I love walking, so that is what I have been doing, not a leisurely stroll, but an intense power walk circuit every day around my neighbourhood with a water bottle in one hand when it is warm, and my iPhone full of podcasts or my Discover Daily Spotify playlists to listen to on the way round in the other. I’m getting faster and adding more routes to my walks; when I’m in France I take a circuit around the forest and another down some rather hilly country lanes through the valley, and in Kent I have a short loop for busy days, and another more intense hour walk down the roads that cut through land the MOD use for training exercises – now that one is a workout!

Cutting down on the alcohol

I’ve never had any problems cutting it out, but I really do like my wine, gin and cocktails. Unless I’ve got people over for dinner, I’ve gone out or I’ve had a particularly frazzling day (you have no idea the wonders a glass of bubbly and some loud music while I’m making dinner does for boosting my mood!) I only drink at home on Friday night or over the weekend, or when I’m unwell (you also have no idea how much better a sherry or two makes me feel instead of popping pills!) Not only is it much better for us, I’ve found that it has made opening that bottle of red or pouring a little glass of the peach wine I made over the summer (rather rough but still delicious) all that more special – it has also saved us a fair bit of money!

Switching up my sides

As we have already established, I naturally gravitate towards healthier food. The idea of a delicious dinner for me is a Chipotle Salmon Bowl, a Beef, Tomato & Pepper Casserole with Black Olives, or an accidentally vegan Charred Tenderstem & Cherry Tomato Rice Bowl with Romesco Sauce. However, while I naturally prefer brown rice anyway, and you’ll never pry my white pasta away from me, there have been other areas I’ve been able to keep things healthier on the side of things I love. I think cauliflower rice is amazing anyway so I’ve tried eating that instead wherever possible, I’ve tried going for a more interesting side salad instead of a small green salad and a handful of air-fryer chips, and unless a dish 100% needs it to sing, having two veggie sides instead of some veg and a beautiful, unctuous pile of homemade mashed potato and polenta, heavy with butter and cream.

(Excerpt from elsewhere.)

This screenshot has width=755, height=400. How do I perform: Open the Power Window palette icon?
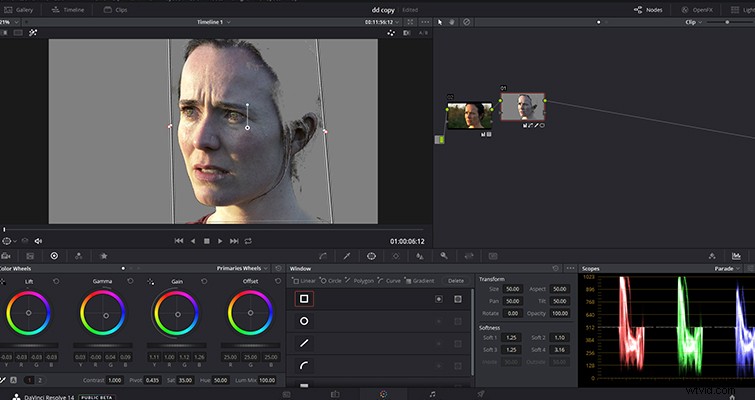click(371, 256)
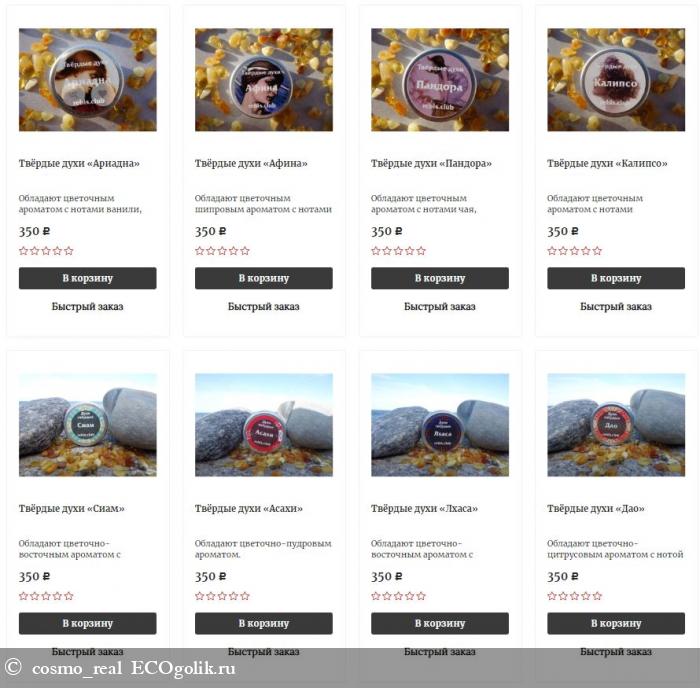The image size is (700, 688).
Task: Rate Афина with the first star
Action: (x=200, y=251)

Not keeping treats in the house / stocking up on healthy snacks

While when I’ve had a proper breakfast (I’m terrible at this) or lunch I’m not a big snacker, when working on recipes and shooting has knocked me out of sync, I’m get to the point where I just can’t stop nibbling on things. Also, when I recorded everything I ate in a week for this blog post, I discovered that I usually need a little something around 5pm every day to keep me going through to dinner. Now, if I keep masses of chocolate, crisps and Tunnocks Caramel Wafers in the house I’m going to eat them, so first things first I do my best not to buy them, instead trying to make my own homemade treats where I can control the amount of refined sugar. However, I don’t always have the time, so I do my best to make sure there is fresh fruit or healthier snack bars (I get these mostly from Whole Foods, and I always read the packet and nutritional information as most ‘healthy’ snacks are anything but!)

Planning healthy menus so it is okay to cheat treat

I don’t believe there is such a thing as ‘cheating’ when it comes to a healthy diet, but when you do treat yourself (I’m looking at you, sharing box of McNuggets with barbecue sauce that go against everything I believe in but taste so damn good) you want to not be worrying about it. So, when I plan me weekly shop, I try to keep things as healthy as possible always so those times that things don’t work out are okay – like on Sunday night when the chicken I was supposed to be using for air fryer chicken nuggets had gone bad before the use by date (is it just me, or is this a thing that happens to other people with Ocado?) so we ended up ordering a curry instead.

Do any of you have any tips and tricks for staying healthy as a food lover who is eating all the time that does not involve switching to a potentially unhealthy special diet, or going to the gym? I’d love to hear them!